By now the sun was coming up and it was getting bright. What a perfect day to be out sailing on my Hobie AI. The winds were predicted to be 10-15 later in the day but in the morning it was a light 8 mile an hour wind. I was so tired from such an early start I found myself dozing off in auto pilot mode catching a few minutes of sleep here and there. The gentle trades pushed me down the coast towards my destination. The tide was a three day new moon with a fluctuating tide. I had a feeling the noon low tide would triggered some feeding. I trolled a good 6 miles at this point with no strikes. I was starting to feel a little disappointed but it was such a nice day to be on the water how could one complain.

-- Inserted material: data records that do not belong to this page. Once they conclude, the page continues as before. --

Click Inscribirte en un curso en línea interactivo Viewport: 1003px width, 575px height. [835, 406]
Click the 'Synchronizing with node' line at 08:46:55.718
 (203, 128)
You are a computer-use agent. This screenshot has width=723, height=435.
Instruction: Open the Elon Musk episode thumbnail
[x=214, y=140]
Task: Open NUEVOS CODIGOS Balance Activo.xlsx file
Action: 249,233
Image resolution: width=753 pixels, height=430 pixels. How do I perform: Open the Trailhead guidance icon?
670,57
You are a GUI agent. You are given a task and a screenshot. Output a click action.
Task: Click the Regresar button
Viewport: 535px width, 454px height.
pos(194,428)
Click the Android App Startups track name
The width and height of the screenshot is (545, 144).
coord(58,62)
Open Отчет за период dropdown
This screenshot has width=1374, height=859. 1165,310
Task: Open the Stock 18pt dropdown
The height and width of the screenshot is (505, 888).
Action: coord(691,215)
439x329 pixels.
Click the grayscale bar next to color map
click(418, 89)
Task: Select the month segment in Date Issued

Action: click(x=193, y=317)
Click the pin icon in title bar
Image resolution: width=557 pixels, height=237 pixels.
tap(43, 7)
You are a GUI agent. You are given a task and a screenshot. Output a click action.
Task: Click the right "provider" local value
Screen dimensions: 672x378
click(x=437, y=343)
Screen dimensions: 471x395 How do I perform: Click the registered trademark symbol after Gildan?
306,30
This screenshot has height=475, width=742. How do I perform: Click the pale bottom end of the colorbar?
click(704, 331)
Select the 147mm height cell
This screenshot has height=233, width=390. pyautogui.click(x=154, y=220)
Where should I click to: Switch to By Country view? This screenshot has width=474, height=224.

Just after noon I found myself about 3 miles offshore at the shark tour operation. Here they have a buoy that is anchored up in 400 feet of water. This continues anchor spot acts like a FAD and bait balls will cluster around it. Beside sharks, and bait balls there are a lot of pelagic species that frequent the area as well. When I arrived, the shark boat was there with their cage in the water. I have often caught sharks by getting to close to the cage while they are in operation. Most times when the shark boat guys are here they are using some sort of chum to bring in the sharks for viewing. This chum also attracts the bait and the predators that feed on them. Today I took a course just windward of the boat and as I past the shark boat I maneuvered my bait into their chum line. I noticed that there was also some kind of current upwelling going on and there was lots of stuff in the water. I could see debri, bait, and fish. About 50 yards past the shark cage I took my first strike of the day. I looked back and immediately saw a mahi go airborne. This mahi put on a nice show for the shark boat people and gave me some good fun to. I was able to boat this fish and it felt good.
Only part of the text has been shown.